Centrale Raad van Beroep, 31-03-2010, BL9851, 08-6219 WIA

Centrale Raad van Beroep, 31-03-2010, BL9851, 08-6219 WIA

Gegevens

Instantie
Centrale Raad van Beroep
Datum uitspraak
31 maart 2010
Datum publicatie
6 april 2010
ECLI
ECLI:NL:CRVB:2010:BL9851
Zaaknummer
08-6219 WIA

Inhoudsindicatie

De Raad is van oordeel dat appellant op basis van de beschikbare gegevens terecht heeft geconcludeerd dat betrokkene als werkgever zonder deugdelijke grond onvoldoende re-integratie-inspanningen heeft verricht en dat het besluit tot oplegging van de loonsanctie mitsdien in rechte stand kan houden. Vernietiging uitspraak. Beroep ongegrond.

Uitspraak

08/6219 WIA

Centrale Raad van Beroep

Meervoudige kamer

U I T S P R A A K

op het hoger beroep van:

de Raad van bestuur van het Uitvoeringsinstituut werknemersverzekeringen (hierna: appellant),

tegen de uitspraak van de rechtbank Arnhem van 16 september 2008, 08/64 (hierna: aangevallen uitspraak),

in het geding tussen:

[Naam Stichting], gevestigd te [vestigingsplaats] (hierna: betrokkene)

en

appellant.

Datum uitspraak: 31 maart 2010

I. PROCESVERLOOP

Appellant heeft hoger beroep ingesteld.

Namens betrokkene is een verweerschrift ingediend.

Het onderzoek ter zitting heeft plaatsgevonden op 17 februari 2010. Appellant heeft zich laten vertegenwoordigen door G.M.M. Diebels. Namens betrokkene is mr.

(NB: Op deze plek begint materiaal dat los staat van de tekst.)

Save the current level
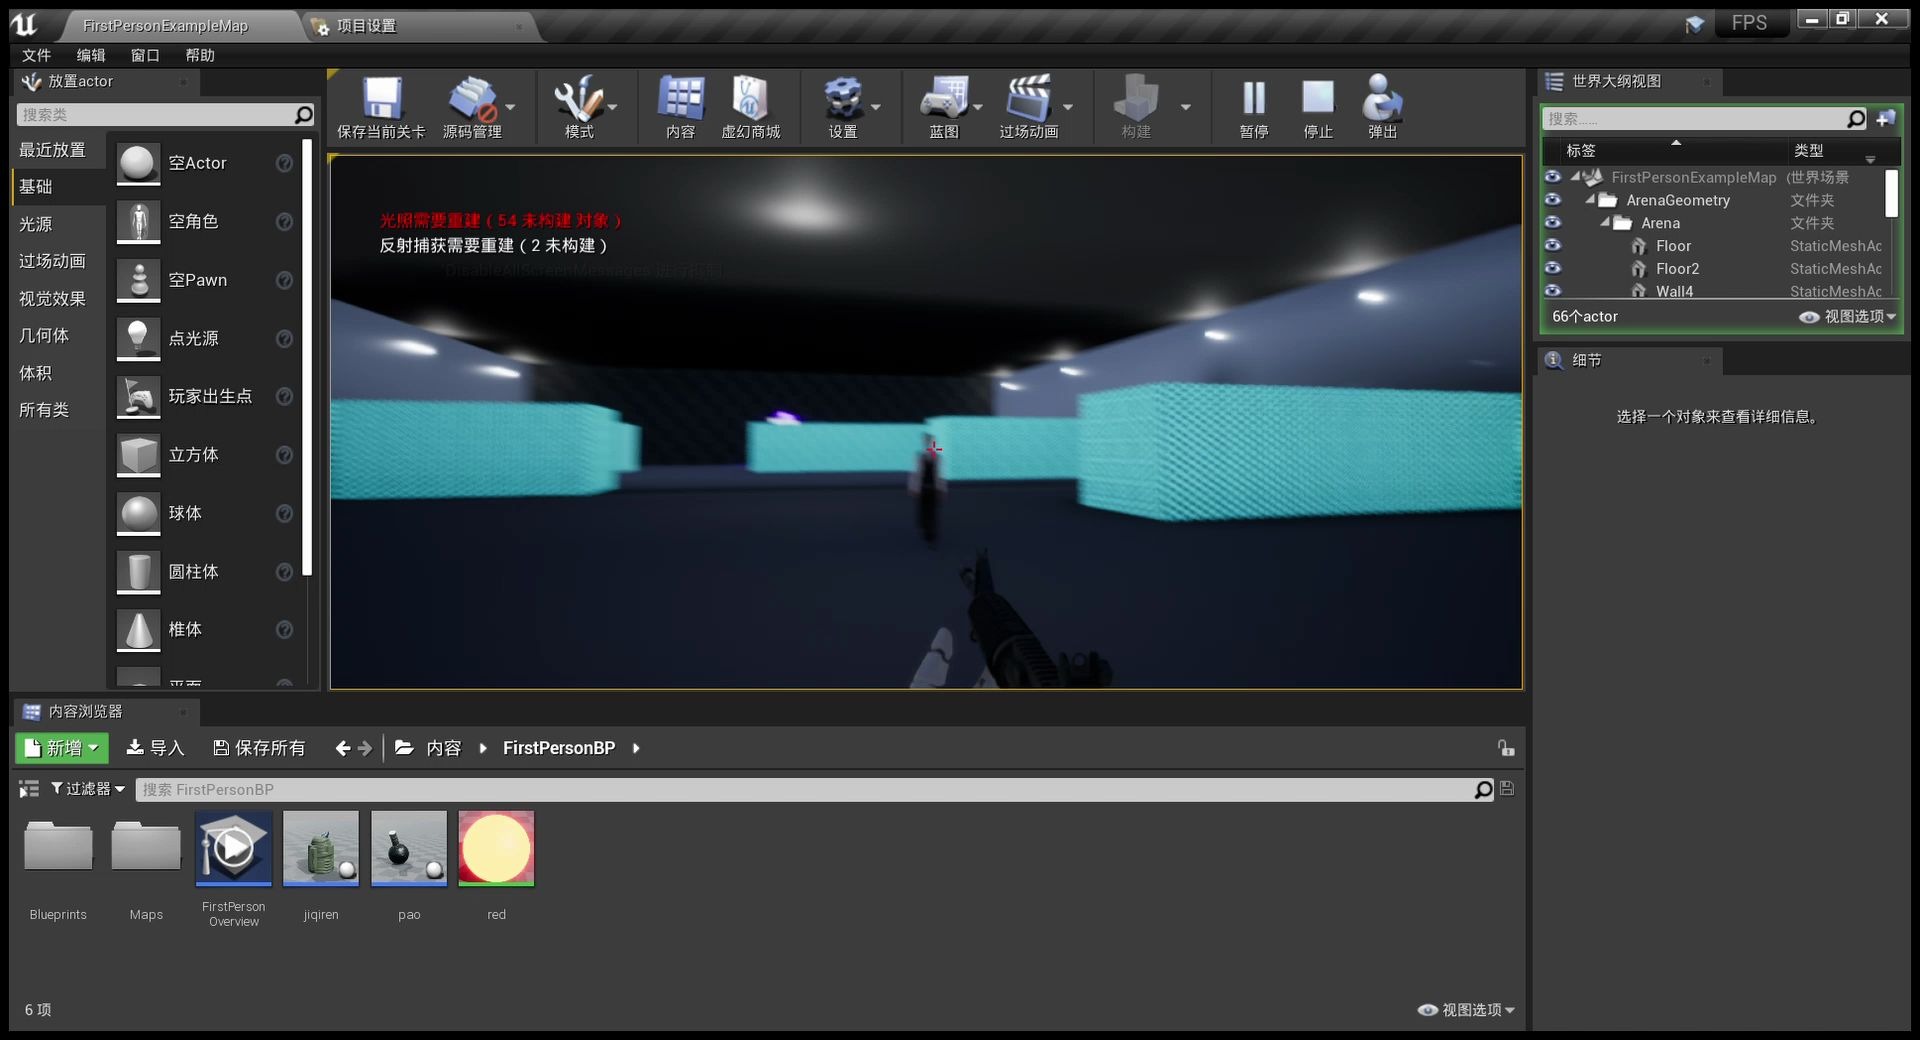 tap(380, 105)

A.M. Breedveld, advocaat te Nijmegen, verschenen, bijgestaan door [R.] en [A.], beiden werkzaam bij betrokkene.

II. OVERWEGINGEN

1.1. Bij besluit van 25 juni 2007 heeft appellant het tijdvak waarin [naam werkneemster] jegens betrokkene als werkgever recht heeft op loon tijdens ziekte, verlengd met 52 weken. Die verlenging - ook wel kortweg loonsanctie genoemd - is opgelegd in aansluiting op de afloop van de normale wachttijd van 104 weken en op de grond dat door betrokkene zonder deugdelijke grond onvoldoende re-integratie-inspanningen zijn verricht. Daarbij heeft appellant toepassing gegeven aan artikel 25, negende lid, van de Wet werk en inkomen naar arbeidsvermogen (Wet WIA), in verbinding met artikel 65, eerste lid, van de Wet WIA.

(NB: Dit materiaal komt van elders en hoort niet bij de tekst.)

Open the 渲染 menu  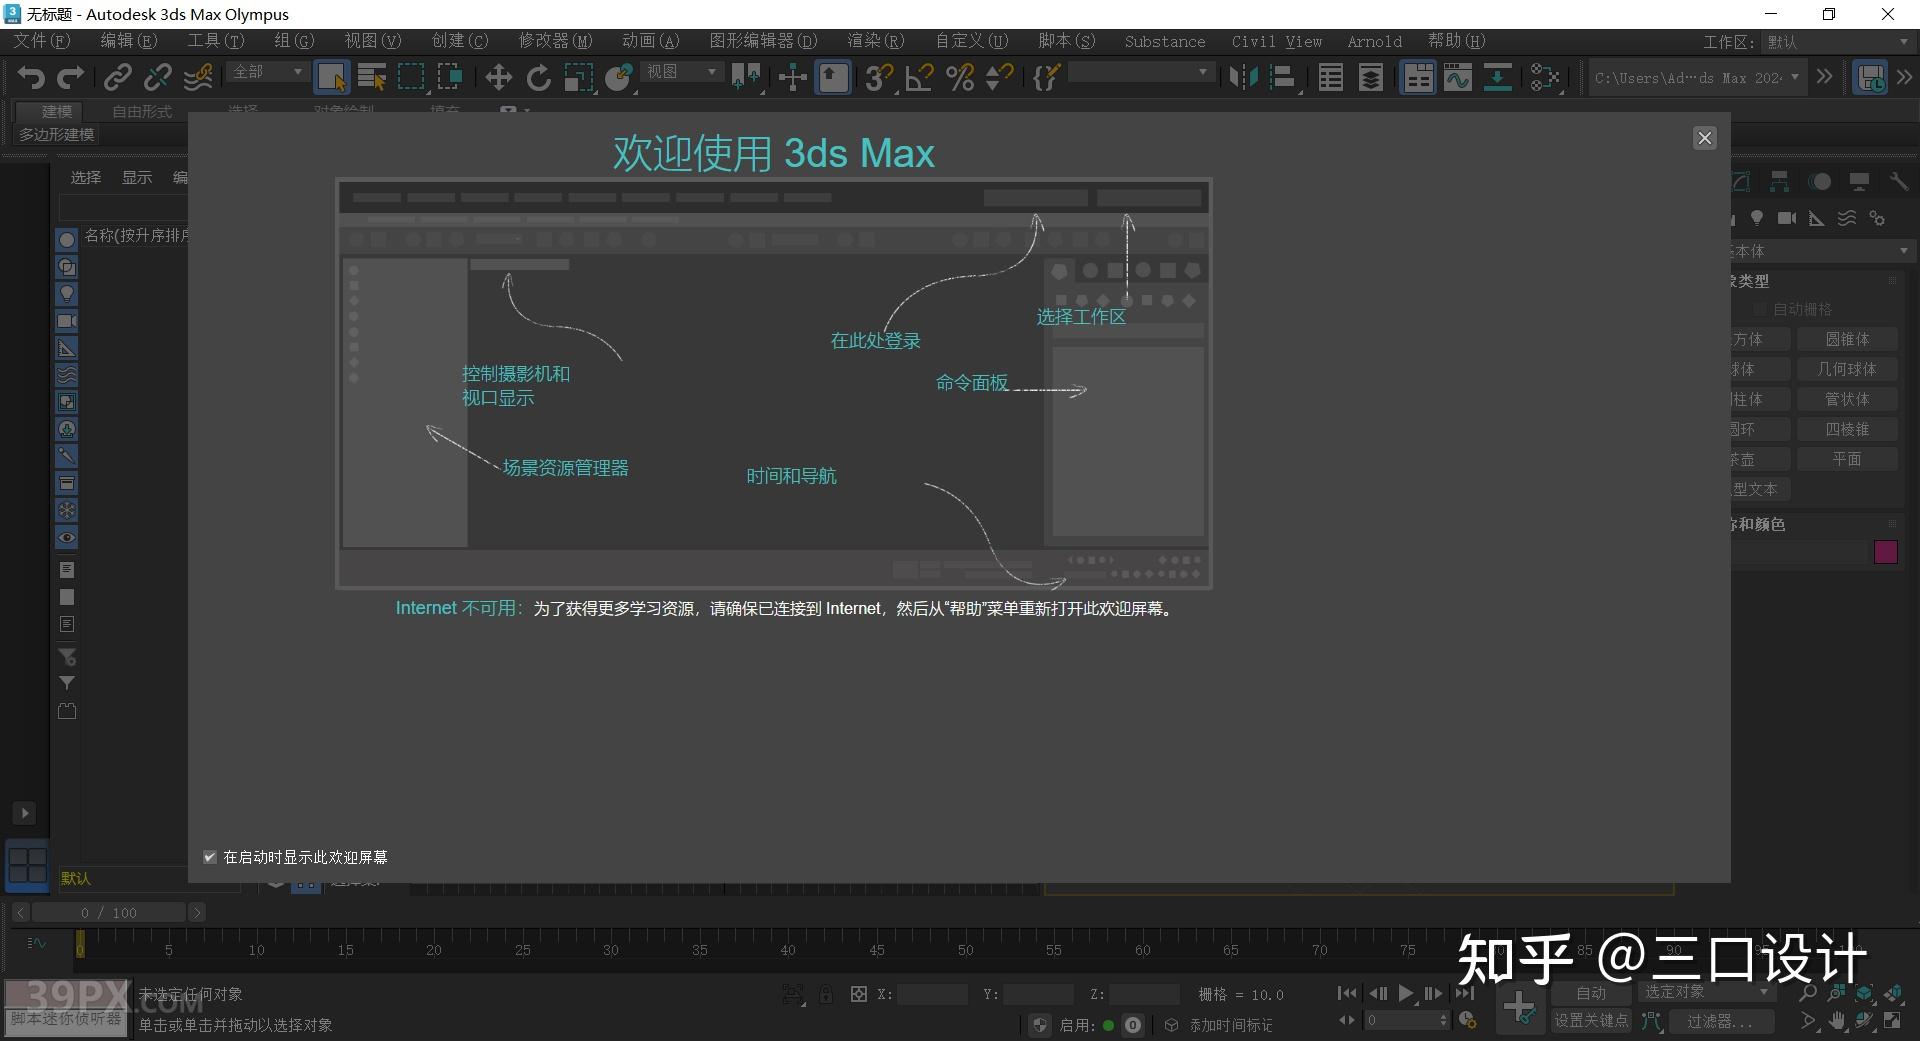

1.2. Betrokkene heeft tegen dit besluit bezwaar gemaakt. Bij besluit van 26 november 2007 (hierna: het bestreden besluit) heeft appellant dit bezwaar, onder verwijzing naar de rapportage van de bezwaararbeidsdeskundige Z. Eggink van 23 november 2007, ongegrond verklaard.

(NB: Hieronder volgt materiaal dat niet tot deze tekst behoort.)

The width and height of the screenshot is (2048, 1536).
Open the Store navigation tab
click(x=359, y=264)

2. Bij de aangevallen uitspraak heeft de rechtbank het beroep van betrokkene tegen het bestreden besluit gegrond verklaard, het bestreden besluit vernietigd, het besluit van 25 juni 2007 herroepen en bepaald dat de uitspraak in de plaats treedt van het vernietigde besluit, met toekenning van vergoeding van proceskosten en griffierecht. De rechtbank heeft overwogen dat uit de stukken blijkt dat met betrekking tot werkneemster reeds bij aanvang van haar uitval wegens ziekte zeer forse beperkingen zijn aangenomen, die ook door appellant blijkens de aan zijn besluit ten grondslag liggende rapporten van de (bezwaar)arbeidsdeskundigen, alsmede door de geraadpleegde verzekeringsgeneeskundige, worden erkend en waarbij de arbeidsmogelijkheden als zeer minimaal zijn omschreven. Voorts heeft de rechtbank gesteld dat uit de stukken naar voren komt dat het lange tijd niet mogelijk was om een diagnose te stellen en dat het lange tijd onduidelijk was of werkneemster wel belastbaar was. Op grond daarvan heeft de rechtbank geoordeeld dat in dit geval nog slechts van een theoretische inzetbaarheid kon worden gesproken, doch niet van reële arbeidsmogelijkheden, zodat het verrichten van re-integratie-inspanningen in elk geval retrospectief bezien -ten tijde van het nemen van het bestreden besluit- zinledig moest worden geacht, zodat appellant reeds daarom geen loonsanctie mocht opleggen. Het bestreden besluit is dan ook wegens strijd met artikel 25, negende lid, van de Wet WIA vernietigd.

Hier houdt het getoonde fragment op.